STORED DATA
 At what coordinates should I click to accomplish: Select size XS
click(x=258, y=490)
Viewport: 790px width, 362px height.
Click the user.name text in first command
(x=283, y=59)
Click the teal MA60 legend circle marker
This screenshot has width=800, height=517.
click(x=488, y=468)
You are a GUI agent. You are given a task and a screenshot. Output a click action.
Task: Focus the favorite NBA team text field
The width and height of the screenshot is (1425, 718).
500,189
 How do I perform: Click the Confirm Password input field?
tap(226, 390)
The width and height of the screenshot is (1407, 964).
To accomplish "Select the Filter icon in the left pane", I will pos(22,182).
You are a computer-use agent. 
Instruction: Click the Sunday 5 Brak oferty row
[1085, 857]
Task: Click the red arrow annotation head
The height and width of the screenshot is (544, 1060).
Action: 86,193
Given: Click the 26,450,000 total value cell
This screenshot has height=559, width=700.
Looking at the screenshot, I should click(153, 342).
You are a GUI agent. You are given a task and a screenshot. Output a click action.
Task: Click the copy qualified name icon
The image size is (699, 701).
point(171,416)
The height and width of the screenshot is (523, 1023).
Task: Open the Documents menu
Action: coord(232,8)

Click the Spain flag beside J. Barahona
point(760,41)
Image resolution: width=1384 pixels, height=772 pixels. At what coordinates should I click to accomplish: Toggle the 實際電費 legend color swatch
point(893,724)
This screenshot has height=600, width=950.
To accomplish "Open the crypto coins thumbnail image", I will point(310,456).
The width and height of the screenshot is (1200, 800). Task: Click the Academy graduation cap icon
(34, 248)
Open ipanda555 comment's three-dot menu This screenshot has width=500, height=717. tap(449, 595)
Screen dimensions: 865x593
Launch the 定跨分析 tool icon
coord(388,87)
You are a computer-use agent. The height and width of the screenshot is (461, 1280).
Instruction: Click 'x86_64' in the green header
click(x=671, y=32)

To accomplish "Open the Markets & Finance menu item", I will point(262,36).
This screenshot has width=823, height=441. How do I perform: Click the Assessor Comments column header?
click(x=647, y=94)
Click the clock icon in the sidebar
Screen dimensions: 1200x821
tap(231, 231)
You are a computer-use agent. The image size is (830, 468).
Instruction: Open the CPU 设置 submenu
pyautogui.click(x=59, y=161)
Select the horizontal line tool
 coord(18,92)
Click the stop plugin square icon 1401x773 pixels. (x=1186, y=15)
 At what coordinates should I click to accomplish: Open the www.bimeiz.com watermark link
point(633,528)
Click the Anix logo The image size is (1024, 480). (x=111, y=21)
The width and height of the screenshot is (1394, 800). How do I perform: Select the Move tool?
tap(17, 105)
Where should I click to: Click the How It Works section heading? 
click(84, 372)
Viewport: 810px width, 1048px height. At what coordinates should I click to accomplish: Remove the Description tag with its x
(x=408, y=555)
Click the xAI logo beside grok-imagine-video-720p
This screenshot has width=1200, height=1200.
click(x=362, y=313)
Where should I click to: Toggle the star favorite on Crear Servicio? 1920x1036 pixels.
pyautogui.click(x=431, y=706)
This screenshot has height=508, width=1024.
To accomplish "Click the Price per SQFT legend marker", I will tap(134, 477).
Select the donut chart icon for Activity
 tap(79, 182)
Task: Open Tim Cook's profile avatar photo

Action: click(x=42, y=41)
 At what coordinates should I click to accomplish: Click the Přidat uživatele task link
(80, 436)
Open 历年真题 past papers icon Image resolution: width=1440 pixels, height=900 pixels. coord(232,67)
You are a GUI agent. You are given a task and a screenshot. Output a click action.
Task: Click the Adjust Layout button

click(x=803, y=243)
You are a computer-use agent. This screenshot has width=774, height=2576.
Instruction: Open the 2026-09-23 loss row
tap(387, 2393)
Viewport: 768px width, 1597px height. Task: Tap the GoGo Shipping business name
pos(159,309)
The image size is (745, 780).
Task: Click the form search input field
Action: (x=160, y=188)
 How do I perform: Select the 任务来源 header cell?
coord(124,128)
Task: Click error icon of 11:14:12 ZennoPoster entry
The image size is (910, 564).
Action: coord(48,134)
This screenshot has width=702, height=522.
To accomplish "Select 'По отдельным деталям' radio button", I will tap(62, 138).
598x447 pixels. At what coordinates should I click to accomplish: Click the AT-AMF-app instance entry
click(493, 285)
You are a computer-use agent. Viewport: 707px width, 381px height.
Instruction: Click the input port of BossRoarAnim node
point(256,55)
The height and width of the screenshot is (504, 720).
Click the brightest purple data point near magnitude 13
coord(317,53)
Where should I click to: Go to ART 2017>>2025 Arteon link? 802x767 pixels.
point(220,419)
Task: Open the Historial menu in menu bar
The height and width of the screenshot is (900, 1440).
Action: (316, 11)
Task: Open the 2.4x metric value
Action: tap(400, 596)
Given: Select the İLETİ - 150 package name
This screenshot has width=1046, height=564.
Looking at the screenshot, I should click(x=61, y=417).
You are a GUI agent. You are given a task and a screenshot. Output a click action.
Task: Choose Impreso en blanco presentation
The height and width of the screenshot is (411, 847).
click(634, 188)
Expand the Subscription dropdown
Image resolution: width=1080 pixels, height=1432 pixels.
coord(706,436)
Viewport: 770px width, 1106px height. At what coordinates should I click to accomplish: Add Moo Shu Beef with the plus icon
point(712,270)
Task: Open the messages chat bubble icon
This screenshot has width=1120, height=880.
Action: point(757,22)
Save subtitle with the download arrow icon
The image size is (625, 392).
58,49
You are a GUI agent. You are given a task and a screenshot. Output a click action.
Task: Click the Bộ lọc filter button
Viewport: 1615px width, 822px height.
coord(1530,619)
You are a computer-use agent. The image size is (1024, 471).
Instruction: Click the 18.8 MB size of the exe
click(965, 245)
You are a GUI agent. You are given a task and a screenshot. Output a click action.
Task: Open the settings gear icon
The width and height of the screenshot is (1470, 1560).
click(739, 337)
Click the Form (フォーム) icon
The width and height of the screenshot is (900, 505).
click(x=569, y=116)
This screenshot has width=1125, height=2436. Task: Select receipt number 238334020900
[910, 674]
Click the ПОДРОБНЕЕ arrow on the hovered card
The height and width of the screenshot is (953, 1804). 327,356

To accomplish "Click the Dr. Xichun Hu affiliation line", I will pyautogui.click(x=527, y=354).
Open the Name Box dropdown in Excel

EXERCISE DIRECTIONS
Each entry above should be restated exactly as supplied.

WORKED SOLUTION
 At what coordinates should I click to accomplish: Select size XS
click(x=258, y=490)
Viewport: 790px width, 362px height.
Click the user.name text in first command
(x=283, y=59)
Click the teal MA60 legend circle marker
This screenshot has width=800, height=517.
click(x=488, y=468)
You are a GUI agent. You are given a task and a screenshot. Output a click action.
Task: Focus the favorite NBA team text field
The width and height of the screenshot is (1425, 718).
500,189
 How do I perform: Click the Confirm Password input field?
tap(226, 390)
The width and height of the screenshot is (1407, 964).
To accomplish "Select the Filter icon in the left pane", I will pos(22,182).
You are a computer-use agent. 
Instruction: Click the Sunday 5 Brak oferty row
[1085, 857]
Task: Click the red arrow annotation head
The height and width of the screenshot is (544, 1060).
Action: 86,193
Given: Click the 26,450,000 total value cell
This screenshot has height=559, width=700.
Looking at the screenshot, I should click(153, 342).
You are a GUI agent. You are given a task and a screenshot. Output a click action.
Task: Click the copy qualified name icon
The image size is (699, 701).
point(171,416)
The height and width of the screenshot is (523, 1023).
Task: Open the Documents menu
Action: coord(232,8)

Click the Spain flag beside J. Barahona
point(760,41)
Image resolution: width=1384 pixels, height=772 pixels. At what coordinates should I click to accomplish: Toggle the 實際電費 legend color swatch
point(893,724)
This screenshot has height=600, width=950.
To accomplish "Open the crypto coins thumbnail image", I will point(310,456).
The width and height of the screenshot is (1200, 800). Task: Click the Academy graduation cap icon
(34, 248)
Open ipanda555 comment's three-dot menu This screenshot has width=500, height=717. tap(449, 595)
Screen dimensions: 865x593
Launch the 定跨分析 tool icon
coord(388,87)
You are a computer-use agent. The height and width of the screenshot is (461, 1280).
Instruction: Click 'x86_64' in the green header
click(x=671, y=32)

To accomplish "Open the Markets & Finance menu item", I will point(262,36).
This screenshot has width=823, height=441. How do I perform: Click the Assessor Comments column header?
click(x=647, y=94)
Click the clock icon in the sidebar
Screen dimensions: 1200x821
tap(231, 231)
You are a computer-use agent. The image size is (830, 468).
Instruction: Open the CPU 设置 submenu
pyautogui.click(x=59, y=161)
Select the horizontal line tool
 coord(18,92)
Click the stop plugin square icon 1401x773 pixels. (x=1186, y=15)
 At what coordinates should I click to accomplish: Open the www.bimeiz.com watermark link
point(633,528)
Click the Anix logo The image size is (1024, 480). (x=111, y=21)
The width and height of the screenshot is (1394, 800). How do I perform: Select the Move tool?
tap(17, 105)
Where should I click to: Click the How It Works section heading? 
click(84, 372)
Viewport: 810px width, 1048px height. At what coordinates should I click to accomplish: Remove the Description tag with its x
(x=408, y=555)
Click the xAI logo beside grok-imagine-video-720p
This screenshot has width=1200, height=1200.
click(x=362, y=313)
Where should I click to: Toggle the star favorite on Crear Servicio? 1920x1036 pixels.
pyautogui.click(x=431, y=706)
This screenshot has height=508, width=1024.
To accomplish "Click the Price per SQFT legend marker", I will tap(134, 477).
Select the donut chart icon for Activity
 tap(79, 182)
Task: Open Tim Cook's profile avatar photo

Action: click(x=42, y=41)
 At what coordinates should I click to accomplish: Click the Přidat uživatele task link
(80, 436)
Open 历年真题 past papers icon Image resolution: width=1440 pixels, height=900 pixels. coord(232,67)
You are a GUI agent. You are given a task and a screenshot. Output a click action.
Task: Click the Adjust Layout button

click(x=803, y=243)
You are a computer-use agent. This screenshot has width=774, height=2576.
Instruction: Open the 2026-09-23 loss row
tap(387, 2393)
Viewport: 768px width, 1597px height. Task: Tap the GoGo Shipping business name
pos(159,309)
The image size is (745, 780).
Task: Click the form search input field
Action: (x=160, y=188)
 How do I perform: Select the 任务来源 header cell?
coord(124,128)
Task: Click error icon of 11:14:12 ZennoPoster entry
The image size is (910, 564).
Action: coord(48,134)
This screenshot has width=702, height=522.
To accomplish "Select 'По отдельным деталям' radio button", I will tap(62, 138).
598x447 pixels. At what coordinates should I click to accomplish: Click the AT-AMF-app instance entry
click(493, 285)
You are a computer-use agent. Viewport: 707px width, 381px height.
Instruction: Click the input port of BossRoarAnim node
point(256,55)
The height and width of the screenshot is (504, 720).
Click the brightest purple data point near magnitude 13
coord(317,53)
Where should I click to: Go to ART 2017>>2025 Arteon link? 802x767 pixels.
point(220,419)
Task: Open the Historial menu in menu bar
The height and width of the screenshot is (900, 1440).
Action: (316, 11)
Task: Open the 2.4x metric value
Action: tap(400, 596)
Given: Select the İLETİ - 150 package name
This screenshot has width=1046, height=564.
Looking at the screenshot, I should click(x=61, y=417).
You are a GUI agent. You are given a task and a screenshot. Output a click action.
Task: Choose Impreso en blanco presentation
The height and width of the screenshot is (411, 847).
click(634, 188)
Expand the Subscription dropdown
Image resolution: width=1080 pixels, height=1432 pixels.
coord(706,436)
Viewport: 770px width, 1106px height. At what coordinates should I click to accomplish: Add Moo Shu Beef with the plus icon
point(712,270)
Task: Open the messages chat bubble icon
This screenshot has width=1120, height=880.
Action: point(757,22)
Save subtitle with the download arrow icon
The image size is (625, 392).
58,49
You are a GUI agent. You are given a task and a screenshot. Output a click action.
Task: Click the Bộ lọc filter button
Viewport: 1615px width, 822px height.
coord(1530,619)
You are a computer-use agent. The image size is (1024, 471).
Instruction: Click the 18.8 MB size of the exe
click(965, 245)
You are a GUI agent. You are given a task and a screenshot. Output a click action.
Task: Open the settings gear icon
The width and height of the screenshot is (1470, 1560).
click(739, 337)
Click the Form (フォーム) icon
The width and height of the screenshot is (900, 505).
click(x=569, y=116)
This screenshot has width=1125, height=2436. Task: Select receipt number 238334020900
[910, 674]
Click the ПОДРОБНЕЕ arrow on the hovered card
The height and width of the screenshot is (953, 1804). 327,356

To accomplish "Click the Dr. Xichun Hu affiliation line", I will pyautogui.click(x=527, y=354).
Open the Name Box dropdown in Excel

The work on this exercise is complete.